Le cuir et le simili se traitent en douceur
Un chiffon doux, de l’eau tiède où l’on a dissous quelques copeaux de savon de Marseille, et des gestes légers : le cuir n’aime ni les pâtes abrasives ni les bains prolongés. Essuyez à mesure, ne le laissez jamais trempé. Sur une trace tenace, un coton imbibé de lait démaquillant fait des merveilles. Terminez, une fois la chaussure sèche, par une noisette de crème incolore pour nourrir la matière.
Semelles et bandes de caoutchouc
C’est la partie la plus gratifiante. La gomme en mélamine, vendue comme « gomme magique », efface les traces noires et le gris incrusté de façon spectaculaire : humidifiez-la, frottez, c’est tout. En complément, du bicarbonate sur une éponge humide fait briller le blanc.
Le fameux coup du dentifrice ? À moitié vrai. Une pâte blanche, légèrement abrasive, fonctionne comme le bicarbonate. Un gel bleu ne sert à rien, sinon à parfumer vos semelles. Et soyons francs : un caoutchouc jauni par des années d’oxydation ne redeviendra pas neuf, quelle que soit la recette. On peut l’éclaircir, pas le ressusciter.
Les lacets et les semelles intérieures, à part
Des lacets gris ruinent tout l’effet. Faites-les tremper une heure dans de l’eau bien chaude additionnée de savon, puis frottez-les entre vos paumes. Pour un blanc franc, passez à l’artillerie douce : 1 cuillère à soupe de percarbonate de sodium dans un litre d’eau très chaude, deux heures de trempage, rinçage soigneux. C’est le même produit qui me sert à blanchir le linge sans javel. Séchez à plat.

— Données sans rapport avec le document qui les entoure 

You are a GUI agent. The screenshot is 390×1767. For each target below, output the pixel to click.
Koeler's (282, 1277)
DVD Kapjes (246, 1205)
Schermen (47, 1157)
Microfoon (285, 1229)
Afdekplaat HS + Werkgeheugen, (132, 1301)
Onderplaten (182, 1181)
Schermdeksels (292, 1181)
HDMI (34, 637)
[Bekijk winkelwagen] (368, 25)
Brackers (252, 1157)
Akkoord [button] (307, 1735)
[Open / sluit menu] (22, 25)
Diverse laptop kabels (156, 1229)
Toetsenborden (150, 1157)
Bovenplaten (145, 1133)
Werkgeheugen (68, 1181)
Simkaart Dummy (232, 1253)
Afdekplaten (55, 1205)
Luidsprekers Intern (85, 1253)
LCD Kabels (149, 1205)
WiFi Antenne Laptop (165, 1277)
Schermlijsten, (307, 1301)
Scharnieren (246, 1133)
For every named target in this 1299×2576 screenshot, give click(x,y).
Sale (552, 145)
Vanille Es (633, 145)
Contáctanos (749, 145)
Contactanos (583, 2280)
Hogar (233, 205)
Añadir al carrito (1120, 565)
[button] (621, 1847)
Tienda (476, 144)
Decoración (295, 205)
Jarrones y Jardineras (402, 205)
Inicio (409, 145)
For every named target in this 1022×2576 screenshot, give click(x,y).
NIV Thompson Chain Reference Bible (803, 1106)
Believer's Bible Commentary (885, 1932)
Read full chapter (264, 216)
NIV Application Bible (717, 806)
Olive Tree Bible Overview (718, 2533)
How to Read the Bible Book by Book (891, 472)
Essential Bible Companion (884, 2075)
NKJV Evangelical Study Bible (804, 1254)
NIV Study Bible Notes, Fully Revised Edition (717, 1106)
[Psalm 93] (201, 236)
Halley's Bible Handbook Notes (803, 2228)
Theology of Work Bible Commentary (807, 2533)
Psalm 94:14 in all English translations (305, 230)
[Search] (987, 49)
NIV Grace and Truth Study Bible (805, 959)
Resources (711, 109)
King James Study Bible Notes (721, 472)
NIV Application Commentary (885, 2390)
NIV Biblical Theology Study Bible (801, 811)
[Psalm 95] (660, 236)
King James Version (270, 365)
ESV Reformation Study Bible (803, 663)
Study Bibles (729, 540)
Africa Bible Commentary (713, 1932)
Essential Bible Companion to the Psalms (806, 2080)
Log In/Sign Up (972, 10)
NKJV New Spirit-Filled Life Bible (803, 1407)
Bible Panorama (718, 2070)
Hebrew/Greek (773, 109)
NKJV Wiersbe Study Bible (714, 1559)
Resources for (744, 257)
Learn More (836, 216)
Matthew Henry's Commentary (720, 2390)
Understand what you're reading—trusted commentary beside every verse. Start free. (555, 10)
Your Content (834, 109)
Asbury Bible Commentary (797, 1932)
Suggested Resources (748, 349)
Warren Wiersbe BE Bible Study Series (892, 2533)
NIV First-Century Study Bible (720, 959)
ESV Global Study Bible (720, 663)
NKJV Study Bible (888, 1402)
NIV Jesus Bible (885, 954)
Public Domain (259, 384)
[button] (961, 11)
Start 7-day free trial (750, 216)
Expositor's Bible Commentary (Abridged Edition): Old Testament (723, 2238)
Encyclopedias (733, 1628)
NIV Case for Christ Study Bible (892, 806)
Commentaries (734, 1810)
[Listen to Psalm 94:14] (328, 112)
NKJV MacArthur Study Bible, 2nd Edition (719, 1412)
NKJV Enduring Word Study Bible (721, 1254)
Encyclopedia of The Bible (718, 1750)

Les semelles intérieures, elles, concentrent transpiration et odeurs. Brossez-les avec un peu d’eau savonneuse sans les immerger, rincez au chiffon humide, puis laissez-les sécher une nuit complète hors des chaussures. Si l’odeur persiste, saupoudrez-les de bicarbonate, laissez agir jusqu’au matin et secouez au-dessus de l’évier. Deux ou trois répétitions en viennent à bout dans la plupart des cas ; une semelle très fatiguée, en revanche, se remplace pour quelques euros et ça change tout.

Le séchage, l’étape qui jaunit tout
Jamais sur le radiateur, jamais en plein soleil. La chaleur directe fait migrer vers la surface les résidus de savon et certains apprêts de la toile : ce sont eux, les fameuses auréoles jaunes qui apparaissent « sans raison ».
La bonne façon : bourrez les chaussures de papier absorbant pour garder la forme et pomper l’humidité, renouvelez-le après deux heures, puis laissez sécher à l’ombre, dans un endroit ventilé, 24 à 48 heures. Évitez le papier journal sur du blanc, l’encre peut déteindre.
La machine à laver ? Je déconseille. L’essorage malmène les collages et les contreforts. Si vous y tenez absolument : filet de lavage, cycle 30 °C, essorage réduit, et jamais de sèche-linge.
Entretenir pour ne plus jamais récurer
Un brossage à sec chaque semaine, un spray imperméabilisant sur chaussures propres et sèches deux fois par saison, et les taches traitées le jour même : voilà qui espace les grands nettoyages de plusieurs mois. Une éclaboussure grasse se traite comme sur un vêtement, avec la même méthode que pour les taches de gras sur le linge. Si vous alternez deux paires, chacune a le temps de sécher à cœur entre deux sorties, et tout dure plus longtemps. D’autres routines du même genre vous attendent dans la rubrique linge et vêtements.
Je ne vous promets pas des baskets neuves éternellement : la toile vit, le caoutchouc marque. Mais un quart d’heure de soin par mois repousse de loin le moment où l’on parle de les remplacer. Jeanne aurait trouvé ça parfaitement normal. Moi aussi.